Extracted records
[Start of Attachment]
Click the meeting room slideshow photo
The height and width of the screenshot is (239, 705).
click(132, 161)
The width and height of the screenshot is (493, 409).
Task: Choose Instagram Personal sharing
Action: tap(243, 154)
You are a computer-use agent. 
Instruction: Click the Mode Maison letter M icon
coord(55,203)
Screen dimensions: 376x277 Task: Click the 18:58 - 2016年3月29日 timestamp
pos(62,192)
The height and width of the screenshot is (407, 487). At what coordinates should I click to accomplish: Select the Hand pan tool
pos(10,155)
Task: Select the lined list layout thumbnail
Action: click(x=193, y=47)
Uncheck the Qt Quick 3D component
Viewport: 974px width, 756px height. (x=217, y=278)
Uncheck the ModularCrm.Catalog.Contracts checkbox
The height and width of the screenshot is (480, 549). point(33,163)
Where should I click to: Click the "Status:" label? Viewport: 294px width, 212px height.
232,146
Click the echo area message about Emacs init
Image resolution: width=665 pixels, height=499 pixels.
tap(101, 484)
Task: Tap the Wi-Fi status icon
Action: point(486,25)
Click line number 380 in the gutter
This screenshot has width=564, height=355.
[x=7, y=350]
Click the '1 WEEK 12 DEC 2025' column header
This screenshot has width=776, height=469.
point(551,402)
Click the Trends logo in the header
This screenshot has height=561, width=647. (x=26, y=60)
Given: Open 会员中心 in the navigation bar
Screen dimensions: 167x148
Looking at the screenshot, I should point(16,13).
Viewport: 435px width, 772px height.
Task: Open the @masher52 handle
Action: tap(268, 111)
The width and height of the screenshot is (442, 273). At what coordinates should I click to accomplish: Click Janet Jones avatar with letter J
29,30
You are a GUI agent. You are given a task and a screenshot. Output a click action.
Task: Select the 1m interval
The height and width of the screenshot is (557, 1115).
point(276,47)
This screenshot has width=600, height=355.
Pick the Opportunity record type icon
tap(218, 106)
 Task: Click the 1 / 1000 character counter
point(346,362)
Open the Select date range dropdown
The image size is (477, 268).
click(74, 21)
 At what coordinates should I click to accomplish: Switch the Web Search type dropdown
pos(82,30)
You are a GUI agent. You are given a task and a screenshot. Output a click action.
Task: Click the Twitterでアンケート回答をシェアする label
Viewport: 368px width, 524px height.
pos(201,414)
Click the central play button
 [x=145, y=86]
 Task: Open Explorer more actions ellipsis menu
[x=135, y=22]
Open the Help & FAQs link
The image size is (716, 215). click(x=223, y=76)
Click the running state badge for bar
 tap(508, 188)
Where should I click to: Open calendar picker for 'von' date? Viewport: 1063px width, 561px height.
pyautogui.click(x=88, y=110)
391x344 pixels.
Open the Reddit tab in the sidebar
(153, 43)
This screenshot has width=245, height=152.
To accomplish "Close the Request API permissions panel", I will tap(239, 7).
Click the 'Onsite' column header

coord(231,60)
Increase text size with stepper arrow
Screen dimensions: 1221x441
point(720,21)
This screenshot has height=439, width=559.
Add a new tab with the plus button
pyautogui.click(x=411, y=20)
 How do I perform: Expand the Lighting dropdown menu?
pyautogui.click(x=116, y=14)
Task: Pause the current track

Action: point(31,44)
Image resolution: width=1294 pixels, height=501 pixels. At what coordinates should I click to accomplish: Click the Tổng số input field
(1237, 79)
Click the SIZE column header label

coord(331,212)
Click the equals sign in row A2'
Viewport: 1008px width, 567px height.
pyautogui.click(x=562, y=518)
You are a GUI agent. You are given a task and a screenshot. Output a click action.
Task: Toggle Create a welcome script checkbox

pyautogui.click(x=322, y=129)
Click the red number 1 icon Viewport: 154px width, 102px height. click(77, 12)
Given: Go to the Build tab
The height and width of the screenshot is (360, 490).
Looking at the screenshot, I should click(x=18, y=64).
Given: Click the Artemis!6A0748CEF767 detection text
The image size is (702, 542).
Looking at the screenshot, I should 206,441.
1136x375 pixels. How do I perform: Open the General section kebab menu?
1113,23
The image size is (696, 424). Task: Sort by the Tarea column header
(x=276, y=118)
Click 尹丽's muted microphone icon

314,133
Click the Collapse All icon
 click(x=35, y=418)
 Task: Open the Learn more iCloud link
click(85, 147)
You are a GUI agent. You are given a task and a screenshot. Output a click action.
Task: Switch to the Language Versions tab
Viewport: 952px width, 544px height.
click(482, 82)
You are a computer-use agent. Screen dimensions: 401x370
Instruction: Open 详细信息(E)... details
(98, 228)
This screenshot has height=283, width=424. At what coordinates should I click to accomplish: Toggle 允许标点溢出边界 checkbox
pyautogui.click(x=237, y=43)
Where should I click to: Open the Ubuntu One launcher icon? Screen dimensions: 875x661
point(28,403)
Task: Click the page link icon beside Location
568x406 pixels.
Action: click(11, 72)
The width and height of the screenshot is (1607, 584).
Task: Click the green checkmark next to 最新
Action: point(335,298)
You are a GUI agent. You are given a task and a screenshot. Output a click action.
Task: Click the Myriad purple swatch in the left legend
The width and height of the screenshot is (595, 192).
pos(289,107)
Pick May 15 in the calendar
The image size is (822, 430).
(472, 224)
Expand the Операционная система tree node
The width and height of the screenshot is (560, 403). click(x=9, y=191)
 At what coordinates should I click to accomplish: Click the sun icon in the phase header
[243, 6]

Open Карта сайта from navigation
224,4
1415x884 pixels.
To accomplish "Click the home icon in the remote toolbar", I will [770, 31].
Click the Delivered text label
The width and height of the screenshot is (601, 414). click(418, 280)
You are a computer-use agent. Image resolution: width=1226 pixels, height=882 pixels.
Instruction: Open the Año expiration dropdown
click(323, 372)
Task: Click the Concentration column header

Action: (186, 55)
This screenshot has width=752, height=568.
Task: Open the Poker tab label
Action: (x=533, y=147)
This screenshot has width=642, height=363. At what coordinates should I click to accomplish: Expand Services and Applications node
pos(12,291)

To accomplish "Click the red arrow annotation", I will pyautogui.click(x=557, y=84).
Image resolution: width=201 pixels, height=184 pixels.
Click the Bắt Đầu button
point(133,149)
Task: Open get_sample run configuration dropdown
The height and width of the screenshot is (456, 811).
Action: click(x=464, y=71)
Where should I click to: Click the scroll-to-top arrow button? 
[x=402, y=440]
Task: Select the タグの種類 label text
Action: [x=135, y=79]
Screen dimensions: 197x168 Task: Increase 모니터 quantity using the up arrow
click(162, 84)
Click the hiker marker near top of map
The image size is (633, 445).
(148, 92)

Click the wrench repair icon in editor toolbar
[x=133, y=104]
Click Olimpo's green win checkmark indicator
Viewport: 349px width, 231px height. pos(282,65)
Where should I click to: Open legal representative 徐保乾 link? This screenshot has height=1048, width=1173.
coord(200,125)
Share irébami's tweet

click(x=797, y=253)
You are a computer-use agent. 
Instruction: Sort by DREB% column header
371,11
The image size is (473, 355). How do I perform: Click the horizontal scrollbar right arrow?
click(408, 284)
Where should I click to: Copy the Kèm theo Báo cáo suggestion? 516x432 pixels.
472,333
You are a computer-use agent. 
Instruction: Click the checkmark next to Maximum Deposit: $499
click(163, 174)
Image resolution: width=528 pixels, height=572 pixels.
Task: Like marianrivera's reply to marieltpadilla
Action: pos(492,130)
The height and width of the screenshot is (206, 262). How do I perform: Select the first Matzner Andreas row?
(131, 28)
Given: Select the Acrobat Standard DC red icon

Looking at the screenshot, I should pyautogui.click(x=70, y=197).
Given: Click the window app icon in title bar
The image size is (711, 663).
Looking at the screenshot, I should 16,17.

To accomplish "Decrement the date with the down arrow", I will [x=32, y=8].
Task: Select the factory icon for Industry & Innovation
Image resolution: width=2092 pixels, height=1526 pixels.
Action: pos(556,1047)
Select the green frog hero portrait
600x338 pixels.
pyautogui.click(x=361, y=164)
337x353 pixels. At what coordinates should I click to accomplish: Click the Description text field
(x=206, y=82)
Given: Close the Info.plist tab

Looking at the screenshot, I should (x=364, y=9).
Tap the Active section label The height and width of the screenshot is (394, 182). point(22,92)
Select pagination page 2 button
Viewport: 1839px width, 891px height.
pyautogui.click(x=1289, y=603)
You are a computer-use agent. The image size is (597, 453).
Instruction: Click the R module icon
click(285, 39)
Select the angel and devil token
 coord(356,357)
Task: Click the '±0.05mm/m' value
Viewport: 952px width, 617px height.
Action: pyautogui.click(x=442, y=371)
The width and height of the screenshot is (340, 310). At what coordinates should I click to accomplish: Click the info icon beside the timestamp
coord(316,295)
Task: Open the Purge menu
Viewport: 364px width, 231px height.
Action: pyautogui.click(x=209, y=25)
[End of Attachment]
§ Goal of the exercise:
Return exactly the line that contains "Tap the Active" and every line after it, through the last line of the records.

§ Solution for this problem:
Tap the Active section label The height and width of the screenshot is (394, 182). point(22,92)
Select pagination page 2 button
Viewport: 1839px width, 891px height.
pyautogui.click(x=1289, y=603)
You are a computer-use agent. The image size is (597, 453).
Instruction: Click the R module icon
click(285, 39)
Select the angel and devil token
 coord(356,357)
Task: Click the '±0.05mm/m' value
Viewport: 952px width, 617px height.
Action: pyautogui.click(x=442, y=371)
The width and height of the screenshot is (340, 310). At what coordinates should I click to accomplish: Click the info icon beside the timestamp
coord(316,295)
Task: Open the Purge menu
Viewport: 364px width, 231px height.
Action: pyautogui.click(x=209, y=25)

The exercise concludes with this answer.